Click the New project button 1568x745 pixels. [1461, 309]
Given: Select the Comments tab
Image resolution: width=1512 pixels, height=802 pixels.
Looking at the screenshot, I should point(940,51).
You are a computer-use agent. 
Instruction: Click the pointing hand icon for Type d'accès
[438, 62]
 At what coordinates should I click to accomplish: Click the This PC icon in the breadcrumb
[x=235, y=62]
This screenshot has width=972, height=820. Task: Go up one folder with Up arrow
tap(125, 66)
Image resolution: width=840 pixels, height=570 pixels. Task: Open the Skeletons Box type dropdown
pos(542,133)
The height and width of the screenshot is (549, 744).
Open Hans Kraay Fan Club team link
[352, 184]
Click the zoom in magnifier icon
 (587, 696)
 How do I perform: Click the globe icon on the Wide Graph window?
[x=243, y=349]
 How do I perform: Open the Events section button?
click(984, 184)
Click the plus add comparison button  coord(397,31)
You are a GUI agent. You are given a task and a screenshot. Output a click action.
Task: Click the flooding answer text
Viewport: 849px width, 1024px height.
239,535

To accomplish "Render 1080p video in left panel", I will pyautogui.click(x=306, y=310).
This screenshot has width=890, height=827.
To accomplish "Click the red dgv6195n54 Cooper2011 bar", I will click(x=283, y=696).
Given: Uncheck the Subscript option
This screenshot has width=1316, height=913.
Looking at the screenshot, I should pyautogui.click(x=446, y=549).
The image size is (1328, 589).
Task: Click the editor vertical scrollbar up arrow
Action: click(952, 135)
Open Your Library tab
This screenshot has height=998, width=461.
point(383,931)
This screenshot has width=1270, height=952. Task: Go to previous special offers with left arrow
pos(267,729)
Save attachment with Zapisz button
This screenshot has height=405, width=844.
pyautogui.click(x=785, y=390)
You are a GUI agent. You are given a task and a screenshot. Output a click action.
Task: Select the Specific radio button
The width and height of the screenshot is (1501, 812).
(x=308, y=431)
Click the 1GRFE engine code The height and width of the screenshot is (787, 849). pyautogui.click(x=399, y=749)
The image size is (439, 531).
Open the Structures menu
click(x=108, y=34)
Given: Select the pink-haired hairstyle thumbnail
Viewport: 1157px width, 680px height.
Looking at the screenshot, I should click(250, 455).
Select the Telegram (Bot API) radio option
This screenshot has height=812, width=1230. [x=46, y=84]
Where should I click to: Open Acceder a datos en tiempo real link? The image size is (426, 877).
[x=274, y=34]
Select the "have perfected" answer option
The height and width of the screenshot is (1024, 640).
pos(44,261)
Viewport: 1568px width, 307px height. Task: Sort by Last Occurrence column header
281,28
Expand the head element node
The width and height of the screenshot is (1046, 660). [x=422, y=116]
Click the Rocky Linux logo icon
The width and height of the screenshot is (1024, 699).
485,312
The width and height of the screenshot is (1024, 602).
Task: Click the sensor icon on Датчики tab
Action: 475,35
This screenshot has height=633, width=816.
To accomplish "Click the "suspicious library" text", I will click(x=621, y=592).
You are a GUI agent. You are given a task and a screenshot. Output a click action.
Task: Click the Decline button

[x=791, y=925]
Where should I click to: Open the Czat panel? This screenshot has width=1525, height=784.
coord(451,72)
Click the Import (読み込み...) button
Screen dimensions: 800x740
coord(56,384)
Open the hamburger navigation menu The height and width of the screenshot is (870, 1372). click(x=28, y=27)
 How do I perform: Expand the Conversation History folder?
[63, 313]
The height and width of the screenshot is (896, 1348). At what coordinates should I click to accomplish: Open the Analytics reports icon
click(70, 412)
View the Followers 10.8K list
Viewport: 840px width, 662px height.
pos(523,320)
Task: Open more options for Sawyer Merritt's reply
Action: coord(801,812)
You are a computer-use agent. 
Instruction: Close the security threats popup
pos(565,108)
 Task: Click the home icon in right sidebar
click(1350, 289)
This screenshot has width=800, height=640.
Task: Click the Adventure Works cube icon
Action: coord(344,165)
┄┄┄┄┄┄┄┄┄┄
Problem to solve |
Transcribe the records in full, word for word.

Exercise result |
Click the New project button 1568x745 pixels. [1461, 309]
Given: Select the Comments tab
Image resolution: width=1512 pixels, height=802 pixels.
Looking at the screenshot, I should point(940,51).
You are a computer-use agent. 
Instruction: Click the pointing hand icon for Type d'accès
[438, 62]
 At what coordinates should I click to accomplish: Click the This PC icon in the breadcrumb
[x=235, y=62]
This screenshot has width=972, height=820. Task: Go up one folder with Up arrow
tap(125, 66)
Image resolution: width=840 pixels, height=570 pixels. Task: Open the Skeletons Box type dropdown
pos(542,133)
The height and width of the screenshot is (549, 744).
Open Hans Kraay Fan Club team link
[352, 184]
Click the zoom in magnifier icon
 (587, 696)
 How do I perform: Click the globe icon on the Wide Graph window?
[x=243, y=349]
 How do I perform: Open the Events section button?
click(984, 184)
Click the plus add comparison button  coord(397,31)
You are a GUI agent. You are given a task and a screenshot. Output a click action.
Task: Click the flooding answer text
Viewport: 849px width, 1024px height.
239,535

To accomplish "Render 1080p video in left panel", I will pyautogui.click(x=306, y=310).
This screenshot has width=890, height=827.
To accomplish "Click the red dgv6195n54 Cooper2011 bar", I will click(x=283, y=696).
Given: Uncheck the Subscript option
This screenshot has width=1316, height=913.
Looking at the screenshot, I should pyautogui.click(x=446, y=549).
The image size is (1328, 589).
Task: Click the editor vertical scrollbar up arrow
Action: click(952, 135)
Open Your Library tab
This screenshot has height=998, width=461.
point(383,931)
This screenshot has width=1270, height=952. Task: Go to previous special offers with left arrow
pos(267,729)
Save attachment with Zapisz button
This screenshot has height=405, width=844.
pyautogui.click(x=785, y=390)
You are a GUI agent. You are given a task and a screenshot. Output a click action.
Task: Select the Specific radio button
The width and height of the screenshot is (1501, 812).
(x=308, y=431)
Click the 1GRFE engine code The height and width of the screenshot is (787, 849). pyautogui.click(x=399, y=749)
The image size is (439, 531).
Open the Structures menu
click(x=108, y=34)
Given: Select the pink-haired hairstyle thumbnail
Viewport: 1157px width, 680px height.
Looking at the screenshot, I should click(250, 455).
Select the Telegram (Bot API) radio option
This screenshot has height=812, width=1230. [x=46, y=84]
Where should I click to: Open Acceder a datos en tiempo real link? The image size is (426, 877).
[x=274, y=34]
Select the "have perfected" answer option
The height and width of the screenshot is (1024, 640).
pos(44,261)
Viewport: 1568px width, 307px height. Task: Sort by Last Occurrence column header
281,28
Expand the head element node
The width and height of the screenshot is (1046, 660). [x=422, y=116]
Click the Rocky Linux logo icon
The width and height of the screenshot is (1024, 699).
485,312
The width and height of the screenshot is (1024, 602).
Task: Click the sensor icon on Датчики tab
Action: 475,35
This screenshot has height=633, width=816.
To accomplish "Click the "suspicious library" text", I will click(x=621, y=592).
You are a GUI agent. You are given a task and a screenshot. Output a click action.
Task: Click the Decline button

[x=791, y=925]
Where should I click to: Open the Czat panel? This screenshot has width=1525, height=784.
coord(451,72)
Click the Import (読み込み...) button
Screen dimensions: 800x740
coord(56,384)
Open the hamburger navigation menu The height and width of the screenshot is (870, 1372). click(x=28, y=27)
 How do I perform: Expand the Conversation History folder?
[63, 313]
The height and width of the screenshot is (896, 1348). At what coordinates should I click to accomplish: Open the Analytics reports icon
click(70, 412)
View the Followers 10.8K list
Viewport: 840px width, 662px height.
pos(523,320)
Task: Open more options for Sawyer Merritt's reply
Action: coord(801,812)
You are a computer-use agent. 
Instruction: Close the security threats popup
pos(565,108)
 Task: Click the home icon in right sidebar
click(1350, 289)
This screenshot has width=800, height=640.
Task: Click the Adventure Works cube icon
Action: coord(344,165)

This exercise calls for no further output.